START SUPPLIED TEXT

The most important town on the South Coast, Galle comprises the Old Dutch quarter- enclosed within the Fort – and sprawling New Town located outside the Fort’s walls. The fort forms the center-piece of the town as most tourists come to Galle to explore the extensive Colonial-era fortifications- a UNESCO World Heritage Site– and other Dutch-period relics.
New town has a few attractions for visitors. Unlike the Dutch quarter, which was largely protected by the sturdy walls of the Fort, the new town was badly damaged by the 2004 tsunami. It has now been rebuilt, and an amble along its streets is a perfect way to enjoy the town’s atmosphere. The bus and train stations are located here, and there are also a number of shops and other amenities befitting a big town. The main street, with its colorful pavement shops, is the perfect place for an evening stroll. Cricket enthusiasts might want to visit the Galle International Cricket Stadium, next to the Fort’s Main Gate.

END SUPPLIED TEXT

• **WORK INSTRUCTIONS**:
1. Using the passage on Galle, answer each question.
(a) What encloses the Old Dutch quarter?
(b) What event badly damaged the new town?
(c) Where is the Galle International Cricket Stadium located?
2. Extend the passage on Galle by writing a further paragraph in the same manner.

START DATASET CONTENT

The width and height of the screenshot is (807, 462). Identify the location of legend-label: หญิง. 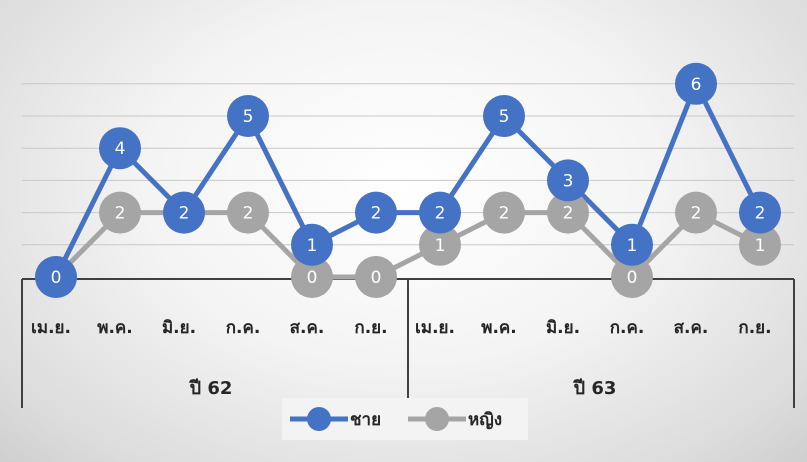
(485, 420).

END DATASET CONTENT

• **RESPONSES BY ITEM NUMBER**:
1.
(a) The Fort encloses the Old Dutch quarter.
(b) The 2004 tsunami badly damaged the new town.
(c) It is next to the Fort's Main Gate.

2.
Dutch Reformed Church
The Dutch Reformed Church was built in the 18th century by Commander Casparus de Jong to commemorate the birth of his daughter. Cruciform in shape with high, vaulted ceiling, the church is an imposing sight. Its pulpit is topped by a large, impressive canopy, and a balustraded staircase leads to organ loft. However, the most striking feature of the church are the ornate tombstones laid into the floor and adorning the walls, which were moved here from Dutch cemeteries. The memorials underline just now hard life on the island was for the early colonialists. More tombstones can be seen in the church’s grounds.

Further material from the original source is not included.